As a disobedience direct action person, I’m aware of having to wait and listen more carefully for whether more mainstream people are ready to go in and join, and to frame my actions in a way that invite more people into them. All of those are just noticing our role. That opens up space and what Katey’s talking about opens up our strategy.

Cayden Mak: We’re in deep alignment with you in thinking about this broad front against authoritarianism. It’s a complex ecosystem, and we also need to be prepared to figure out how we flank each other, and how we protect each other, and how we utilize those sorts of moments where people are drawn in who might not be the usual suspects, to then protect some of the usual suspects.

Some of us will be very vulnerable in a lot of these scenarios, organizationally as well as personally. A tool that helps us think through what participating in this kind of broad threat is also something that we need, because I think on the Left we lack we lack that practice as well.

It’s not just about the authoritarianism piece. I think there’s also a piece where we are just now getting into formation and trying to understand what united front practice might look like in the United States.

Daniel Hunter: That’s right.

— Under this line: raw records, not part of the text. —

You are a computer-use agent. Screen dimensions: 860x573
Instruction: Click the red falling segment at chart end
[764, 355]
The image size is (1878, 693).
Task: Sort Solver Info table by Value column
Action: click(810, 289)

And so when Liz Cheney gets arrested, we may be in formation with her.

We also have a different expectation of allyship from others; when some of our more marginalized communities also get targeted, we’re going to need people in formation with that too. So it’s building those relationships.

And one reason we’re launching this, not in November, but ahead of time is because we do have tobe on the lookout and building these now. We’re trying to support that organizing, that instinct at local and regional and national levels to get in formation and get ready for what might be coming.

Cayden Mak: Is there anything else that either of you would like to share about the project, or do you have other reflections that you’d like people to think about?

Katey Lauer: I hope folks will check out the website now. These are great tools to use by yourself and with your groups this summer, especially before election season gets more underway than it is already. We think that some of the imagining and noticing work that can happen in the short term can really serve us in an ongoing way. This is the season to try some of this stuff on, and let it simmer too. And try it again in the fall.